Everything from the line containing "You are a GUI" through the final line below must be output exactly, both ends included, with nothing else and no pictures.

>>

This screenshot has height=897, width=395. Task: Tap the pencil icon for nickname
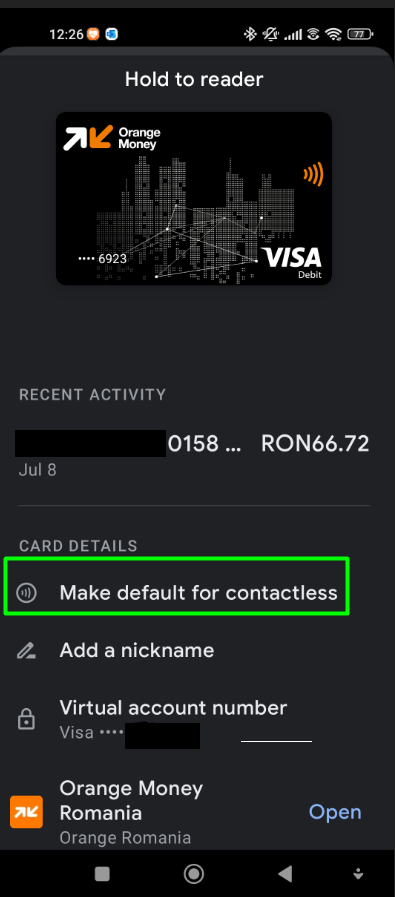pos(26,650)
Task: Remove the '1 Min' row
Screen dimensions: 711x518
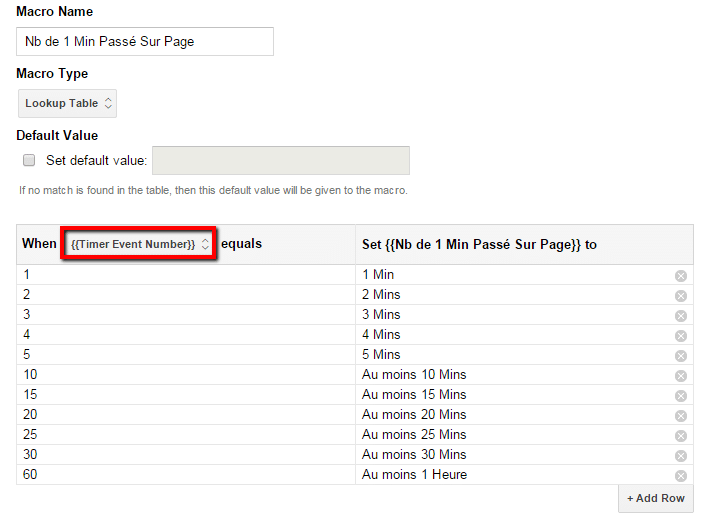Action: 681,275
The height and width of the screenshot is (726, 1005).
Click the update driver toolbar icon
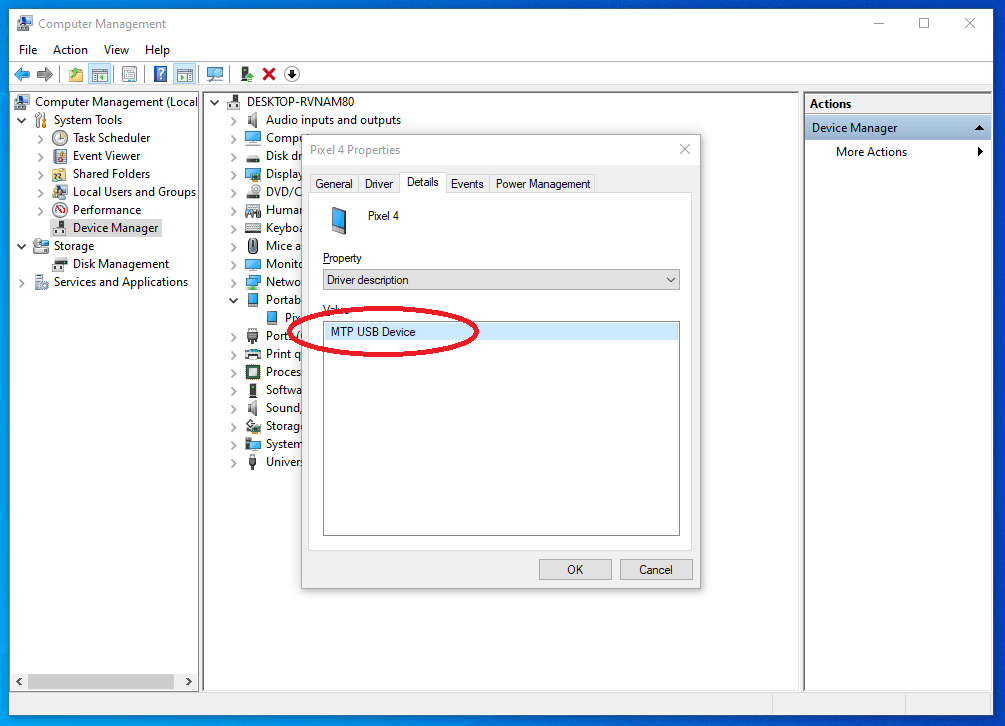pos(247,74)
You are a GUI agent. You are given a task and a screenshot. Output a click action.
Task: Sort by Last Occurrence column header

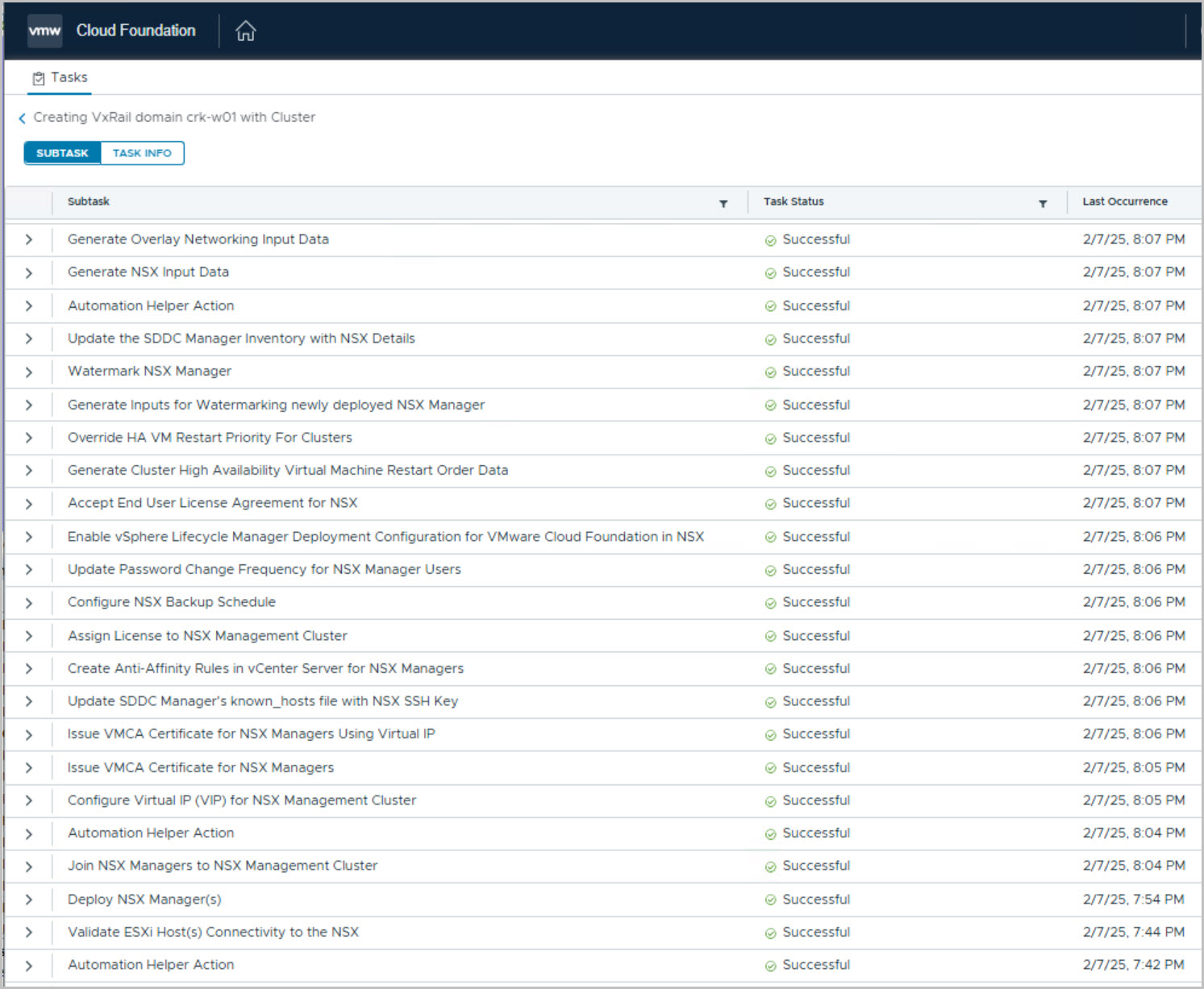(1124, 202)
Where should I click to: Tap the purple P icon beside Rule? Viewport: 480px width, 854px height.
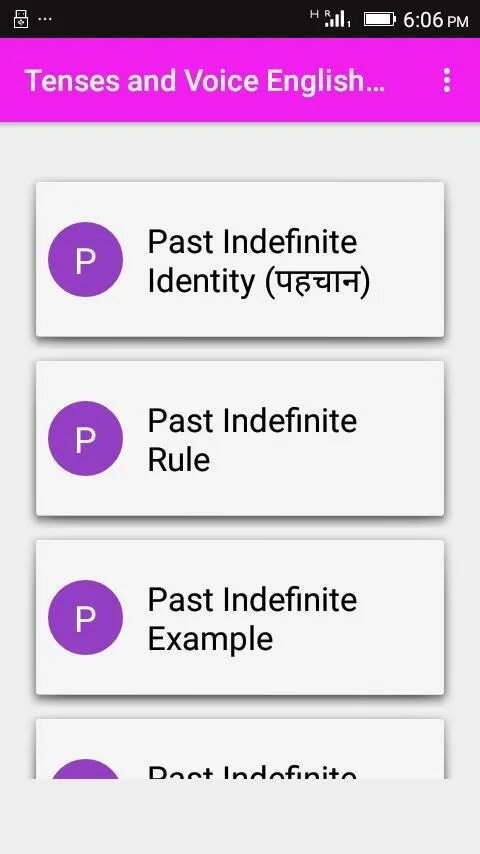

<<

# SOLUTION BELOW
You are a GUI agent. You are given a task and a screenshot. Output a click action.
Task: Sort by Last Occurrence column header

(1124, 202)
Where should I click to: Tap the purple P icon beside Rule? Viewport: 480px width, 854px height.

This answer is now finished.